» WHAT TO DO
**1.** In the interview transcript, reproduce verbatim the part that opens with the words containing "PANETTAWell, I've -- I" and closes with "he have done?".
**2.** In the closing answer of the interview transcript, Panetta lists things the country is "not going to be able to" do or get. Name each of them.
**3.** According to the interview transcript, what did Abraham Lincoln decide he would even buy in order to pass the 13th Amendment?

» EXTRACT TO READ

----

PANETTAWell, I've -- I am one that knows that governing is not easy. It just is not easy. It's a challenge.
REHMBut what could he have done in the face of that kind of blanket opposition? What could he have done?
PANETTAWell look, you know, President Clinton faced an opposition on his budget plan and we had to turn to Democrats to ultimately get some things done and we did. And this president did the same on dealing with the economy and dealing with health care. But he got things done. He was able to get things done.
REHMHe did get a fair amount done, as a matter of fact in those few years.
PANETTAYeah -- no, that's right. That's right. And what I'm saying is you can't give up on that fight. You've got to continue. Even Bill Clinton, when the congress went Republican after the first two years, he could've just, you know, kind of given up and said, I can't deal with the Republican congress.
REHMDo you think Mr. Obama has given up?
PANETTAI get the sense that there isn't a willingness to engage and to continue the fight to do what's necessary. I mean, look, we're dealing, for example, with immigration reform.
PANETTAImmigration reform passed the Senate. There are Republicans who believe that immigration reform ought to take place. I think that that's an area where we can engage. We ought to try to seek out those who are willing to support that, combined with the Democrats. I think there's a chance we could pass immigration reform. But it's going to take work. You know, everything I've seen in my experience is that if you want something you have to go after it.
PANETTAI mean, Abraham Lincoln, when he was going after the 13th Amendment, decided he would even buy boats if necessary in order to pass the 13th Amendment. Well, that's the kind of fight you have to engage in if you want to get things done.
REHMSo if you were standing next to the president right now, what step would you ask him to take in order to get immigration reform done?
PANETTAI think to get immigration reform he has got to delegate people from his administration to sit down with key leaders in the congress, both Republican and Democrat, and engage in a negotiations to come forward with an immigration reform bill that can be brought to both the House -- and the Senate's already passed one. I think the House is close to being able to pass one. But I think you've got to initiate that kind of negotiation in order to be able to get it done.
PANETTAAnd people in that room have to be given support. They have to establish trust. I've been in a lot of sessions. I've been in every budget summit when I was in the congress. Republicans and Democrats in a room, leadership basically told us, get in that room, put everything on the table and don't come out of there until you cut a deal.
REHMWhat do you think is holding him back? Has he become so discouraged and so angry at a congress that will not work with him that he has given up?
PANETTAI think he is discouraged. I think he's frustrated. I think he's angry. I'm not saying it's not legitimate because, you know, when you're dealing with members that basically want to shut the government down, a number of them do, don't care about government really working, that is frustrating. And it's angering.
PANETTABut you're the President of the United States and the country depends on you as president not to suddenly sit back and kind of assume that because of that opposition, we're not going to be able to get immigration. We're not going to be able to fund the infrastructure. We're not going to be able to get trade done. We're not going to get a budget deal. No president, no president can sit back and allow this country to simply be in gridlock for another two years.

----

» DATASET EXTRACT
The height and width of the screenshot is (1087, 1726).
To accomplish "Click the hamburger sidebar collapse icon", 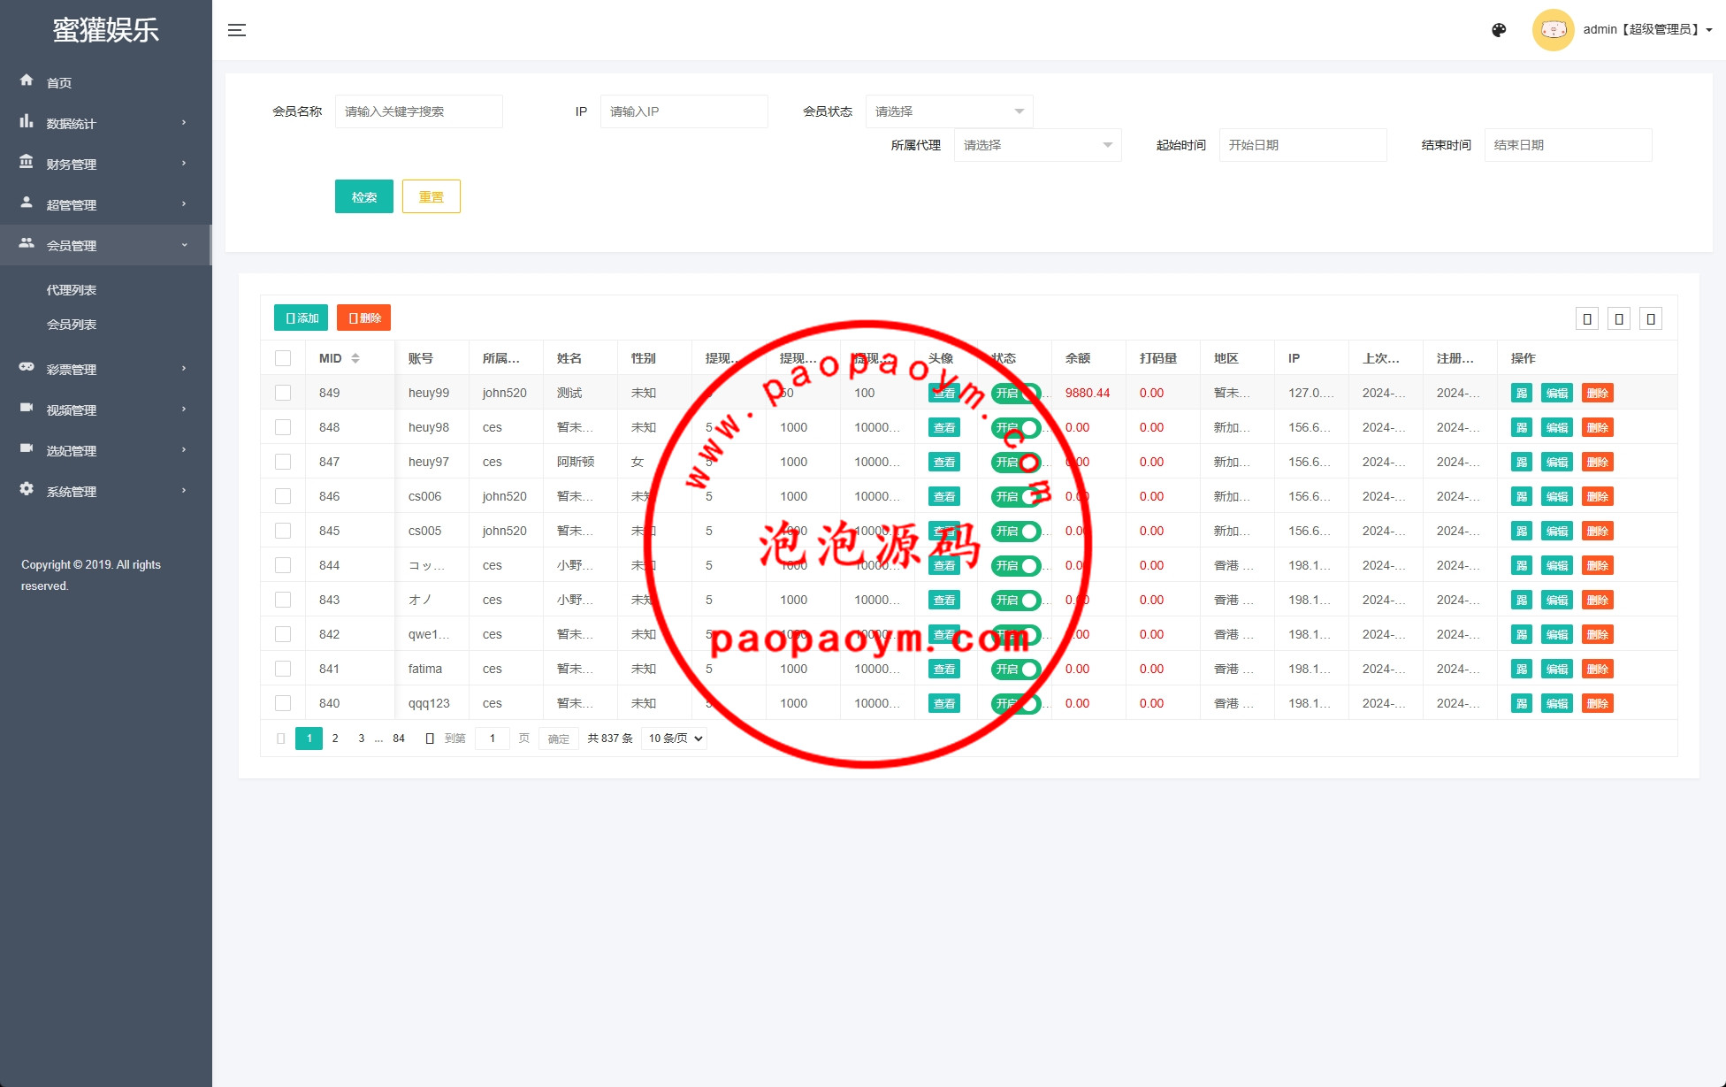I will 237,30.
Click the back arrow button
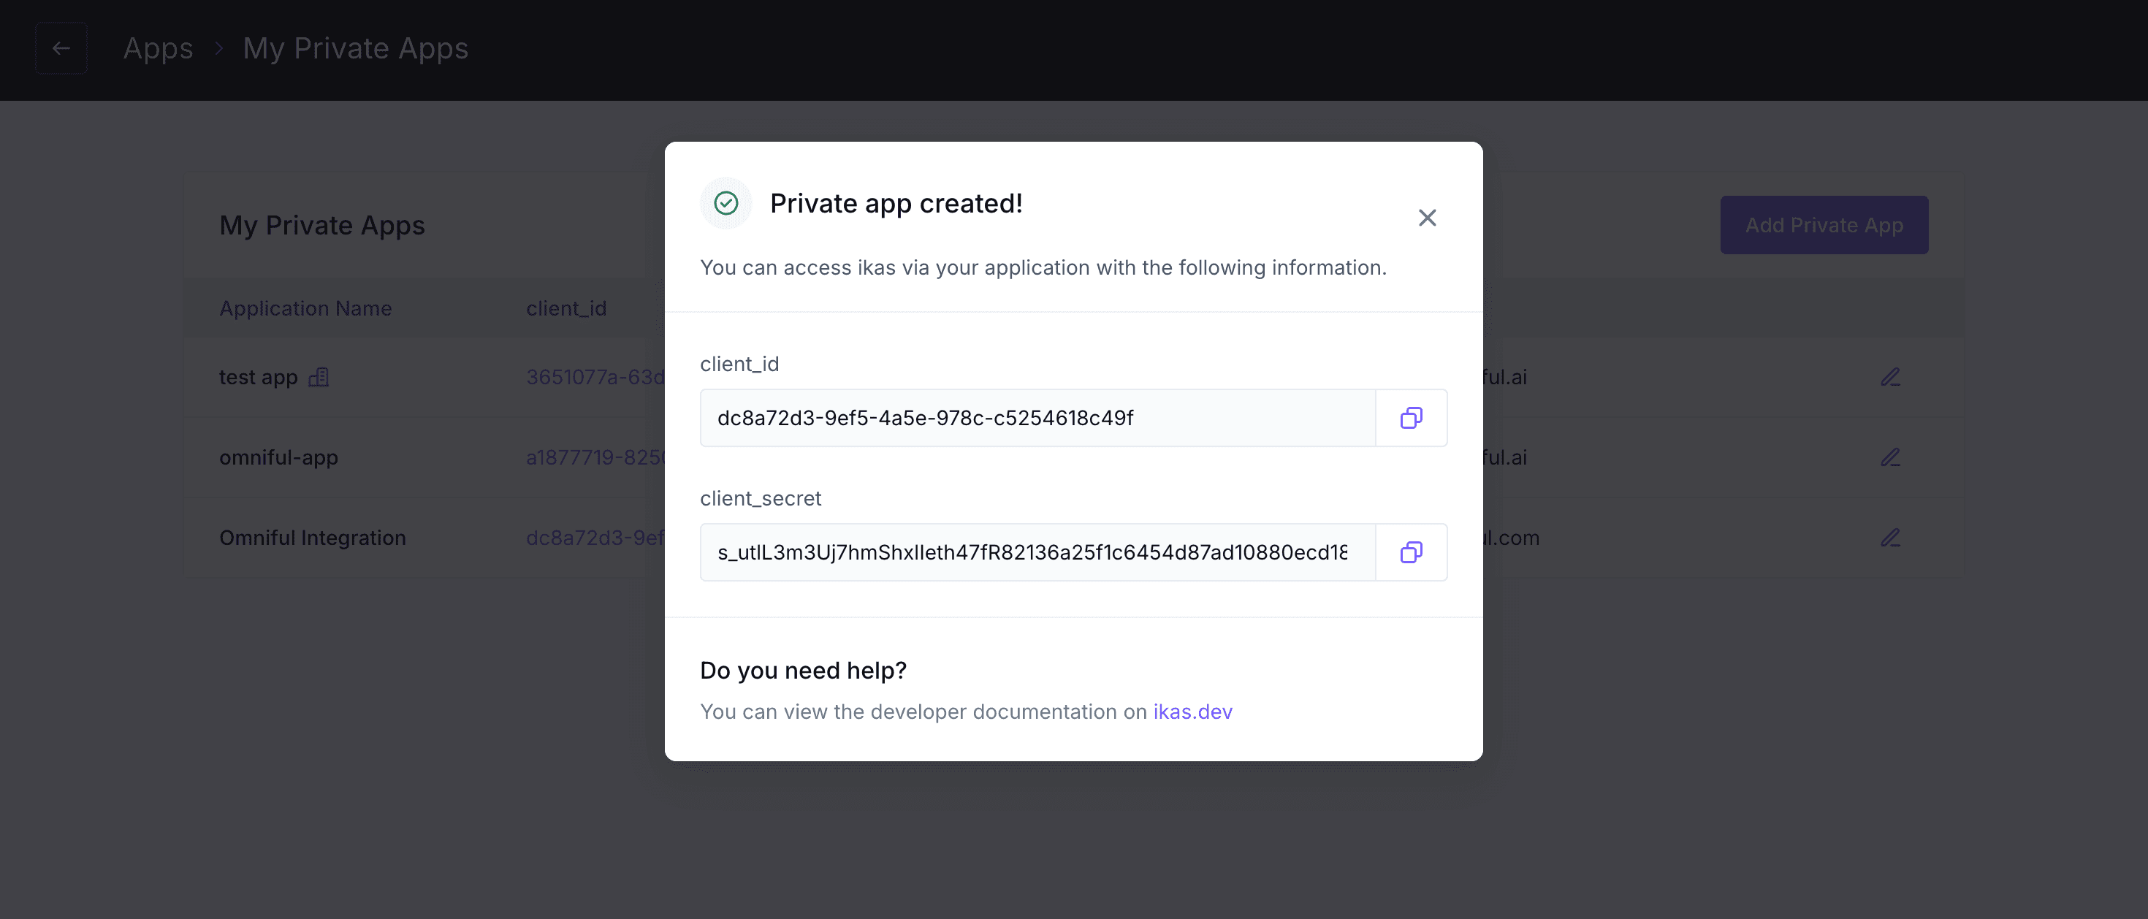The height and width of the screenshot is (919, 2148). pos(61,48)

----

» ANSWERS BY TASK
**1.**
PANETTAWell, I've -- I am one that knows that governing is not easy. It just is not easy. It's a challenge.
REHMBut what could he have done in the face of that kind of blanket opposition? What could he have done?

**2.**
- Immigration
- Funding the infrastructure
- Getting trade done
- A budget deal

**3.** Boats, if necessary.